**EXCERPT TO READ**
There are two very important types of relationships between products: substitute and complementary. Substitute products are those that are interchangeable while complementary products are those that might be purchased in addition. For example, when a user is looking at a T-shirt, substitute products are other different types of T-shirts and complementary products can be shorts, hoodies or jackets. Swing is designed for substitute relationships and Surprise is designed for complementary relationships.

Swing

The basic idea of Swing is that if user $A$ and user $B$ who both clicked item $i$ also clicked item $j$, then item $i$ and item $j$ are considered similar. The less similar $A$ and $B$ are, i.e. the smaller the number of items bought both by $A$ and $B$ is, the more similar $i$ and $j$ are.

$$ s(i,j) = \sum_{u\in U_i \cap U_j}\sum_{v\in U_i \cap U_j}\frac{1}{\sqrt{|I_u|}} * \frac{1}{\sqrt{|I_v|}} * \frac{1}{\alpha + |I_u \cap I_v|} $$

$\frac{1}{\sqrt{|I_u|}}$ and $\frac{1}{\sqrt{|I_v|}}$ are weights to reduce the impact of active users and $\alpha$ is the smoothing factor.

Surprise

Category-level

The probability of $c_j$ is a related category for $c_i$ is defined as:

$$ \theta_{i,j} = p(c_{i,j}|c_j) = \frac{N(c_{i,j})}{N(c_j)} $$

where $N_{c_j}$ is the total purchases in category $c_j$, and $N_{c_{i,j}}$ is the number of times $c_j$ is purchased after $c_i$.

**PROBLEM 1**
Answer these questions from the passage on product relationships, one answer per line:
(a) In the T-shirt example, which items are named as complementary products?
(b) What does the passage call α in the Swing formula?
(c) What are the two square-root weights in the Swing formula meant to reduce?
**PROBLEM 2**
For each statement, say yes or no according to the passage on product relationships, and quote the words of the passage that decide it:
(a) Swing is designed for complementary relationships.
(b) Substitute products can be used in place of one another.
(c) The weights in the Swing formula increase the impact of active users.
**PROBLEM 3**
Carry on the passage on product relationships from the point where it stops.

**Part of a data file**
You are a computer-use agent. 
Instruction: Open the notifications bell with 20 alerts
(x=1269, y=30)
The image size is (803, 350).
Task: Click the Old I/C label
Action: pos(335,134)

**TASK RESULT 1**
(a) Shorts, hoodies or jackets
(b) The smoothing factor
(c) The impact of active users

**TASK RESULT 2**
(a) No: "Swing is designed for substitute relationships"
(b) Yes: "Substitute products are those that are interchangeable"
(c) No: "are weights to reduce the impact of active users"

**TASK RESULT 3**
Product-level

For each top related category, we can find top related products by:

$$ s_1(i,j) = \frac{\sum_{u\in U_i \cap U_j} 1/(1+t_{uj} - t_{ui})}{|U_i|\times |U_j|} $$

where $t_{ui}$ and $t_{uj}$ denote the time that user $u$ bought item $i$ and item $j$. As the order in the product pairs is important, e.g. we can recommend phone cases to a user who just bought a new phone but we shouldn’t recommend phones to the user who just bought a new phone case, thus $t_{uj} \ge t_{ui}$.

Cluster-level

Since the item-level user co-purchasing data is extremely sparse, we can calculate the relevance score for items at the cluster level to alleviate this problem.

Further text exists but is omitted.